Instrument music dari tari Lulo Alu
ini hanya menggunakan alat sederhana, gendang dan gong yang di mainkan oleh
orang berbeda dalam 1 gerakan yang seirama. Alunan gendang bisa mempengaruhi
keindahan tarian ini tergantung tempo dari si pemain gendang dan gong tadi,
manakala music melambat maka tarian pun melambat karena menyesuaikan instrument
music gendang dan gong.
2. Setelah Mengalami perombakan menghadapi masa
modern (Aransemen)
Berbagai macam trik dan cara untuk
mengaransemen tarian ini harus tetap focus pada apa sebenarnya maksud atau arti
dari tarian tersebut sehingga bisa di maknai. Yang dulunya biasanya tarian ini
biasa di bawakan sebagai bentuk rasa syukur, itu sih zaman dulu !, namun
sekarang tarian ini hanya di bawakan pada acara tertentu seperti pada saat ada
acara tertentu.
Contohnya:
1.
Acara perayaan 17 agustus yang tidak pernah
terlupakan
2.
Penyambutan tamu kehormatan (gubernur, bupati
dan lain-lain)
3.
Sebagai tarian pengisi ketika da acara sesrahan
adat pernikahan (tergantung pada kondisi tertentu).

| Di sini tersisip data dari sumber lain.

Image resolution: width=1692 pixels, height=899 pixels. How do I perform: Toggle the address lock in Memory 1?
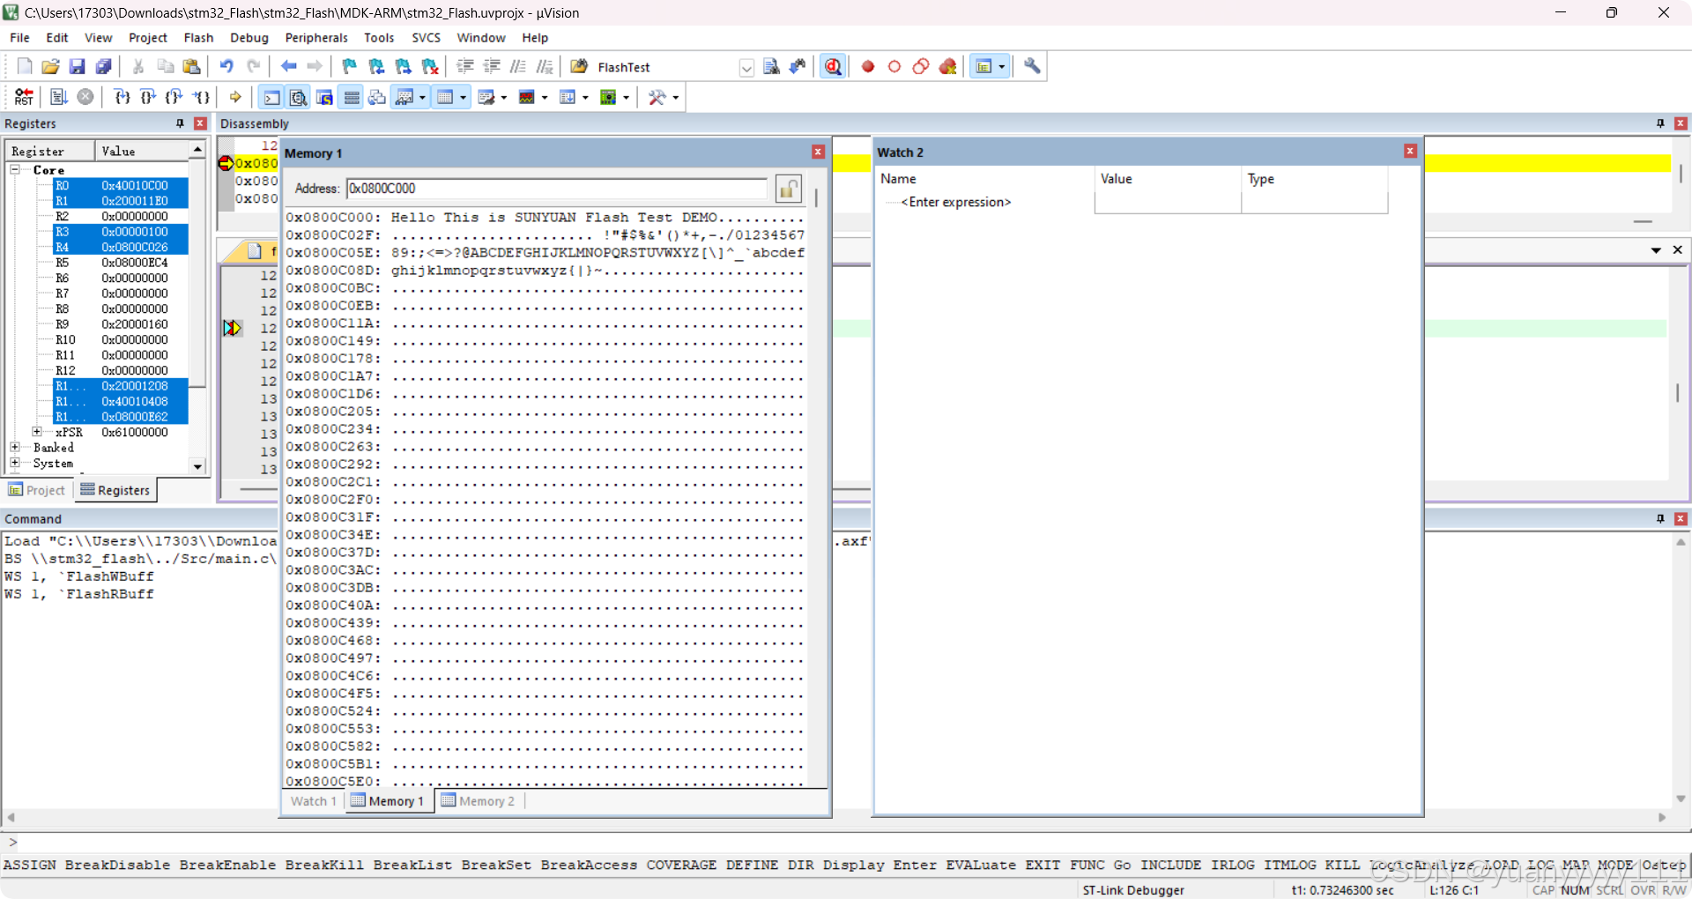coord(789,189)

Next, busana yang di gunakan cukup simple,
menggunakan kain berwarna hitam bercorak kuning dan kemerahan dan menggunakan
ikat kepala. Sedangkan alu (tongkat) yang di gunakan biasanya sih menggunakan
pelepah daun agel, saya kurang tahu apa nama aslinya, setahu saya di kabaena
biasa orang menyebutnya “PAPA RUMBIA”. Namun skarang karna memikirkan tahan
lamanya alat tersebut di gunakan, sehingga banyak yang berinofasi untuk
menggunakan bambu sekecil genggaman tangan, dan di beri sedikit pernak-pernik
sehingga terlihat lebih menawan.
Harapan penulis, semoga kita
sebagai bangsa Indonesia khususnya masyarakat kabaena, mampu berfikir positif,
sehingga tarian tradisional seperti ini tidak di lupakan. Terus ajarkan kepada
generasi kita karena ini bukan aib tetapi merupakan salah satu kebanggaan.
Semoga bermanfaat saudara pembaca….!!!!